This is just a guess, but are you by any chance processing each input image (or alternatively post-processing detections) of the batch separately inside of a for-loop? If yes, your behaviour might be due to how torch exports to ONNX, and you will need to modify your forward pass. Or, alternatively you can use torch.jit.script
.
Where forwad pass could go wrong
Check your model for anything that defines a dimension of a tensor that is interpreted as a python integer during export. Setting dynamic axes will try to use variable shapes for the corresponding tensors, but will be overridden by explicit constant ones.
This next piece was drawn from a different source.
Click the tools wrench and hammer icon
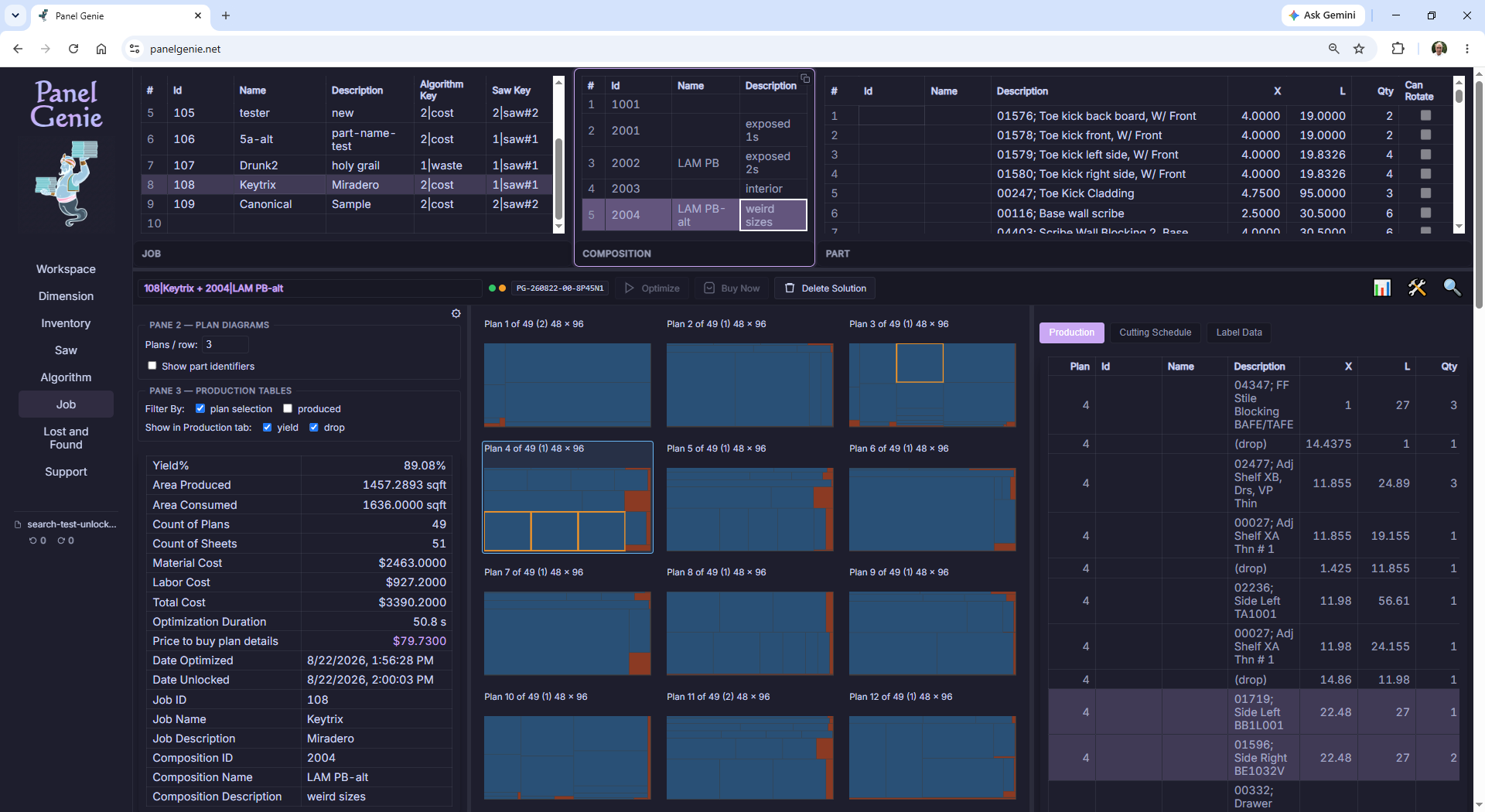Viewport: 1485px width, 812px height. click(x=1417, y=288)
# WRONG - WILL EXPORT WITH STATIC BATCH SIZE
def forward(self, batch):
bs, c, h, w = batch.shape
# bs is saved as a constant integer during export
for i in range(bs):
do_something()
# WRONG - WILL EXPORT WITH STATIC BATCH SIZE
def forward(self, batch):
# iterating over tensors is not supported for dynamic batch sizes
# ONNX model will iterate the same amount as in batch during export
for i in batch:
do_something()
Potential fixes
Use tensor.size
instead of tensor.shape
# CORRECT - WILL EXPORT WITH DYNAMIC AXES
def forward(self, batch):
# This calls a function instead of getting an attribute,
# the variable will be dynamic
bs = batch.size(0)
for i in range(bs):
do_something()
Script parts of the model to preserve control flows and different input sizes
# CORRECT - WILL EXPORT WITH DYNAMIC AXES
# Script parts of the forward pass, e.g. single functions
@torch.jit._script_if_tracing
def do_something(batch):
for i in batch:
do_something_else()
def forward(self, batch):
# function will be scripted, dynamic shapes preserved
do_something(batch)
Export the whole module as a ScriptModule
, preserving all control flows
and input sizes
# CORRECT - WILL EXPORT WITH DYNAMIC AXES
script_module = torch.jit.script(model)
torch.onnx.export(
script_module,
...
)